YOGYAKARTA, KOMPAS — Perusahaan badan usaha milik negara semestinya dikelola dengan prinsip korporasi agar dapat unggul baik di pasar nasional maupun pasar global. Jika masih dikelola dengan model birokrasi pemerintahan, BUMN tidak akan berkontribusi signifikan untuk pertumbuhan ekonomi Indonesia.
”Pengelolaan BUMN harus sesuai dengan standar pengelolaan perusahaan-perusahaan swasta,” ujar Wakil Presiden Eksekutif Senior Bank Rakyat Indonesia (BRI) Gunawan Sulistyo dalam seminar nasional yang diselenggarakan Infobank bertajuk ”Melepas BUMN dari Birokratisasi” di Yogyakarta, Kamis (12/10).
Gunawan menyadari, jika bertahan dengan kerumitan prinsip birokrasi, BRI tidak akan mampu mengejar tuntutan pasar yang lebih menginginkan pelayanan yang serba cepat dan dinamis.

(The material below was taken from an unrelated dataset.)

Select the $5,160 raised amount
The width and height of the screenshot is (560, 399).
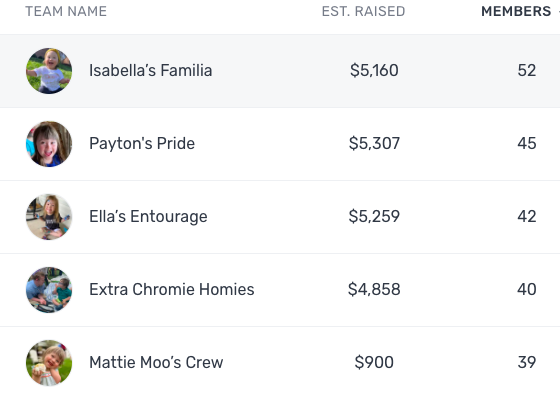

Pihaknya berkomitmen meningkatkan layanan dengan sentuhan teknologi untuk mempermudah nasabah.
”Nasabah dari generasi milenial saat ini menuntut pelayanan yang praktis dan aman sudah tidak bisa ditawar-tawar lagi. Pelayanan yang birokratis dan berbelit-belit akan ditinggalkan,” ujarnya.
Gunawan yakin BUMN yang dikelola dengan prinsip birokrasi maka tidak akan optimal dan tidak akan memberikan kontribusi signifikan bagi pertumbuhan ekonomi Indonesia ke depan. ”Terlebih kalau pengelolaan BUMN tercampur dengan kepentingan politik,” ujarnya.
Di tempat yang sama, Direktur Keuangan Angkasa Pura II Andra Yastrialsyah Agussalam mengatakan, pihaknya berusaha menciptakan pelayanan prima melalui pembenahan prosedur standar operasi (SOP). Standar pelayanan ini sedang diupayakan agar dapat terintegrasi di 13 bandara yang dikelola PT Angkasa Pura II.
”Kita baru dapat penghargaan layanan customer service dan terminal service inspection untuk Bandara Soekarno-Hatta, Kualanamu, dan Husein. Ke depannya kita akan mengintegrasikan ke dalam airport management system agar seluruh bandara punya layanan yang sama,” kata Andra.
Pembenahan infrastruktur bandara diimbangi dengan penerapan teknologi. Angkasa Pura II sejak pertengahan 2017 telah meluncurkan aplikasi berbasis Android bernama ”Indonesia Airports” agar calon penumpang tidak perlu ke bandara untuk mengetahui segala informasi terkait penerbangan.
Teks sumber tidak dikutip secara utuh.